I also did post something "real" right before this, so don't forget to scroll down.
So... how do you teach letters and numbers at the same time? Or do you wait to teach them separately? How high can most 3 and 4 year olds count? As high as you let them?
And when you are teaching letters, do you start with just the basic sounds of each letter as I'm doing now, like A for Apple, B for Banana, E for Elephant, or do you do A for Apple and Mama and Ape. And when do you introduce things like SH and CH (cause there are a lot of those in German!), I suppose they're called letter combinations or something. Right now I figured we would just do the basic letter sounds and then in 2012 when Abigail is older and able to write/work on her letters more seriously I can do the basic for her and move on to the more complicated for Joshua.
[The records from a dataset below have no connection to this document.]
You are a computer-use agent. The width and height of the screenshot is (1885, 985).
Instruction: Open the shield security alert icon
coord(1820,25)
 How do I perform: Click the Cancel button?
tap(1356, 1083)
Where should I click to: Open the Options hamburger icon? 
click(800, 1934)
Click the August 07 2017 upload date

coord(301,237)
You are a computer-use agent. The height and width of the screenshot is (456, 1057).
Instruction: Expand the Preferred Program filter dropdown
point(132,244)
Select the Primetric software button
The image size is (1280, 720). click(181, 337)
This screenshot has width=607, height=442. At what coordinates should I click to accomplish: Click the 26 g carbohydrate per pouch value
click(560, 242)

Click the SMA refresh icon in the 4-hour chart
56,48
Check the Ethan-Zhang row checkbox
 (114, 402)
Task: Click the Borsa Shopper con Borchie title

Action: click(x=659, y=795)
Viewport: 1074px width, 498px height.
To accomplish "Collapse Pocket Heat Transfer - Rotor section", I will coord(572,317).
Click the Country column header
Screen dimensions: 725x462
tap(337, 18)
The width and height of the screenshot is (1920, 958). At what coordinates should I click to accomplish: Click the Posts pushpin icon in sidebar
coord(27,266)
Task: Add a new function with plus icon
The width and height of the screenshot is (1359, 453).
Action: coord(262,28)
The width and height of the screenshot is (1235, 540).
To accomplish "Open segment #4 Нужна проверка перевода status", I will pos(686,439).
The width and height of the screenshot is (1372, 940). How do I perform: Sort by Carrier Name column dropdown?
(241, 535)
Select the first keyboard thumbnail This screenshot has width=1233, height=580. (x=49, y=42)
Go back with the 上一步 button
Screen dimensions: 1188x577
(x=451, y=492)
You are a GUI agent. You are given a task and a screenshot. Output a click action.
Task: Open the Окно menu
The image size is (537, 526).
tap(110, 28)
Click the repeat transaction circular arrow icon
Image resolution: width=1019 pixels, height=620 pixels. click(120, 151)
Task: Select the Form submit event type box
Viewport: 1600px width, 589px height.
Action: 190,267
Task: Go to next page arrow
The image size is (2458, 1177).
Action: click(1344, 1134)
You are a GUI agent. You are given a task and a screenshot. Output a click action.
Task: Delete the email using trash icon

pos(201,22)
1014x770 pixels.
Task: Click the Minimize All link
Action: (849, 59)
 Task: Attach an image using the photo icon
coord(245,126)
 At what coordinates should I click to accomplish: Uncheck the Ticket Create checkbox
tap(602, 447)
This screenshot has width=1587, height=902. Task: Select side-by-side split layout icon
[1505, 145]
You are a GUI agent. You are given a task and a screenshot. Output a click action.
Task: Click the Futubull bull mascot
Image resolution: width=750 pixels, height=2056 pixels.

What do teachers in school do? (It's like I never went there or something? honestly, didn't I pay attention as a 5 year old!)
In my family we learned to read BEFORE we went to kindergarten. Is that normal and something I should shoot for? Or is it a kid specific thing? It just seems natural to me that after you learn your alphabet and your letter combinations, you should just move right on to reading.
5 years ago
I started with letter recognition and then to letter sounds. From there we started sounding out words and took the letter combos as we came across them. With Bella's kindergarten program we included reading but she also did kindergarten early. I think making a list of skills you want him to learn and the branching off of that would help. That way it is child based but you have a goal in mind and can kind of guide him in the right direction. At least, that is what I do with Bella. The questions you have a awesome! Keep asking them, that will help you get you priorites in line. You are doing a great job!
ReplyDeleteI have some neat books and CDs for learning letters and sounds. I'm going to incorporate them into our preschool. They teach letter recognition first (the alphabet) then they teach vowels, then the consonants. We will probably do that as well. Once Vince recognizes all the letters, we'll move on to sounds (although he does know some of the sounds already, thanks to Super Why! - heh)
ReplyDeleteSo are you teaching him to read in English or Portuguese? My problem(?) is I'm teaching the alphabet in German, so the sounds and words I use are of course different so I have to either make my own stuff up or adapt programs. So far we're on B and we're doing ok.